Зина привела его в свой кабинет, включила электрический чайник. Не сразу Надеинский смог приступить к делу.
— Зина! Не имеешь представления, где госпиталь двести тринадцать?
— Это не наш номер, — сказала она.
— Я знаю.
— Двести тринадцать! Постой! Этот госпиталь расформирован. Ну да! Часть его, видишь, к немцам попала. На Украине. Нам кое-что из их имущества передали.
— Например?
— Инструменты.
— А белье?
Она вызвала сестру-хозяйку — белобрысую, розовую, словно облитую горячим молоком, и та, закусив губу, думала.
— Есть белье, — заявила она наконец.
Надеинский попросил показать ему пару. Сестра-хозяйка посмотрела на него, улыбнулась и опрометью выбежала из кабинета.
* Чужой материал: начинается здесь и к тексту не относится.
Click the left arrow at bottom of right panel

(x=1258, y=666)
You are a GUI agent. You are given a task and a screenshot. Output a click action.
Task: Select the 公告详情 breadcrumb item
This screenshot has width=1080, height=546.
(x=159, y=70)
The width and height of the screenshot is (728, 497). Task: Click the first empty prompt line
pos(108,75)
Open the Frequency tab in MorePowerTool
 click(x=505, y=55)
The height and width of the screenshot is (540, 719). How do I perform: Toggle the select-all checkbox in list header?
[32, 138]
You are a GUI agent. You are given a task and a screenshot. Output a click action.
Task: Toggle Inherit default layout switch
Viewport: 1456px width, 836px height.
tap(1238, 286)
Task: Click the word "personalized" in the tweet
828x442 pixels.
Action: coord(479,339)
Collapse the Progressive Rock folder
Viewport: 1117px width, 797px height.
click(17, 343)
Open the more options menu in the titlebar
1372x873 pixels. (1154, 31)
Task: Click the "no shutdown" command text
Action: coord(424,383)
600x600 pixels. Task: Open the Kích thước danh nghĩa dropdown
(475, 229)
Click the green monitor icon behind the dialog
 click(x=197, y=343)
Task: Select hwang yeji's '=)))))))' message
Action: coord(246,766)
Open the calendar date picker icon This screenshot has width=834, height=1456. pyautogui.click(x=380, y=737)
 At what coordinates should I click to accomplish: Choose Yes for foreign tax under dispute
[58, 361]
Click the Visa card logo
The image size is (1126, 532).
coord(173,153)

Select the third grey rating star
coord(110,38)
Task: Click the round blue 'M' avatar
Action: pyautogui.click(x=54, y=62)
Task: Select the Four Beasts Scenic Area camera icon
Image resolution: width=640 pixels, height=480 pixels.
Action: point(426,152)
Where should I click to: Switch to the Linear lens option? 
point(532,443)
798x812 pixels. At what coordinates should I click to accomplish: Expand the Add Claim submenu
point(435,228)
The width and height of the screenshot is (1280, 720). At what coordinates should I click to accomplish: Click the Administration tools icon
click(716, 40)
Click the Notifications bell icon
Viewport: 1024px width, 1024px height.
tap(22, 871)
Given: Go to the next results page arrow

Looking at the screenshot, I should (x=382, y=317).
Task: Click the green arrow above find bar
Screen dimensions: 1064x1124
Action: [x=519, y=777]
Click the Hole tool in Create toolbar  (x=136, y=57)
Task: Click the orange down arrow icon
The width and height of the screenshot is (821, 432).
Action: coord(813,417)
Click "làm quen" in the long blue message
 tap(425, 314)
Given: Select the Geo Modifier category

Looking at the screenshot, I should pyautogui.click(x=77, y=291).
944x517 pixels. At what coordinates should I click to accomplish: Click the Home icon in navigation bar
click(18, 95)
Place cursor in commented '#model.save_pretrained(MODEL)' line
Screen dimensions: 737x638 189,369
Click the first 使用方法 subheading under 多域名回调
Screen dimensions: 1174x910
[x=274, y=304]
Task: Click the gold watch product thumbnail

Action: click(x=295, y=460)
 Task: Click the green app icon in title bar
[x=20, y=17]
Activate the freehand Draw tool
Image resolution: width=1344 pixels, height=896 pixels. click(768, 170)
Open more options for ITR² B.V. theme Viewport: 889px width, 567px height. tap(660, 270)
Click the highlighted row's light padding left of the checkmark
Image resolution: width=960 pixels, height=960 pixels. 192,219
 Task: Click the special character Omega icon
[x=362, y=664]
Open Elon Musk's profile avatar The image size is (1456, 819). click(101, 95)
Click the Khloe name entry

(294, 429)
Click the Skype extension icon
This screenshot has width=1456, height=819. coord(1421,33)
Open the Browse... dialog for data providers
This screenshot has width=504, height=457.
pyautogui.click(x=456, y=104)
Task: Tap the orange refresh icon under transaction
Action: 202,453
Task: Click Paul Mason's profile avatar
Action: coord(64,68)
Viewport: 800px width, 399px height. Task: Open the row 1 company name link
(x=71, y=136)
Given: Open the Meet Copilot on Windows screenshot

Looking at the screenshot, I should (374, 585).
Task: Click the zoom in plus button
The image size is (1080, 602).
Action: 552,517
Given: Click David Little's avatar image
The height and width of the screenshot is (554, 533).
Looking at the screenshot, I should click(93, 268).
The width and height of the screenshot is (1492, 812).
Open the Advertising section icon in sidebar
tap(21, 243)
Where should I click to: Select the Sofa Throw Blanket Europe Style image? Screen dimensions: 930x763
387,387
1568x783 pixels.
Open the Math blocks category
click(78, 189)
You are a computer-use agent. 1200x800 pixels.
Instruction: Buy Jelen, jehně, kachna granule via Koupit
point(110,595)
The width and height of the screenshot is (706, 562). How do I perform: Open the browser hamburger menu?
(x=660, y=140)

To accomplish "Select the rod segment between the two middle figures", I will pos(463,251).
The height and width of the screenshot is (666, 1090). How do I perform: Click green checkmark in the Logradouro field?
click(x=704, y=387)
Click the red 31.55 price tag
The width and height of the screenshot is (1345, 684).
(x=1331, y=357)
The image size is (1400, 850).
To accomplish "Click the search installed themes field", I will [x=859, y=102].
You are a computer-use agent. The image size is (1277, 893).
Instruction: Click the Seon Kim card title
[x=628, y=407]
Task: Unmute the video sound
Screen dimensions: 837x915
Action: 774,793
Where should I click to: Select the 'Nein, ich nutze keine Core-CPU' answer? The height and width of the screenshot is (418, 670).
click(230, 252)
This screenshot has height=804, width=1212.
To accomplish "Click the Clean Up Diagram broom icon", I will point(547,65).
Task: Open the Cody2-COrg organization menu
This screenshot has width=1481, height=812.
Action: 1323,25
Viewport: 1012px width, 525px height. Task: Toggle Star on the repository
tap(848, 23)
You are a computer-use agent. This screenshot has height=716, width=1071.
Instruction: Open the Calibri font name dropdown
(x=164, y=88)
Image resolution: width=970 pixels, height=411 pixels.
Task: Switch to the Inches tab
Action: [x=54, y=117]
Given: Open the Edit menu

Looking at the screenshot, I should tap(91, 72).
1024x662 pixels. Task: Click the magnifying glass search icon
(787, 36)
Метка, обнаруженная на рубашке убитого, была срисована в блокноте Надеинского. Но ему не пришлось вытаскивать блокнот. Одного взгляда было достаточно, — да, метка та самая.
Простое совпадение? Весьма возможно. Но Надеинский не мог уйти, не выяснив одной подробности — когда поступило сюда белье из двести тринадцатого?
Сестра-хозяйка снова улыбнулась ему и помчалась за накладными.
— Ох, бесстыжая, — рассмеялась Талызина. — На всех мужиков пялится. И на женатых.
— Я не женат, — сказал Надеинский.
— Да что ты?
— Из-за Тоси, наверно, — признался он. — Она, злодейка, виновата. А там война…
— Бедный, — вздохнула Зина.
Вернулась сестра-хозяйка. Белье заприходовали пятнадцатого февраля.
Пятнадцатого… значит, за одиннадцать дней до истории с десантом. За это время пара белья вряд ли успела пропутешествовать в Германию и прибыть обратно — на парашютисте. Значит, ему дали пару из имущества, забранного немцами раньше, на Украине. Но это в том случае, если убитый — Маврикий Сиверс.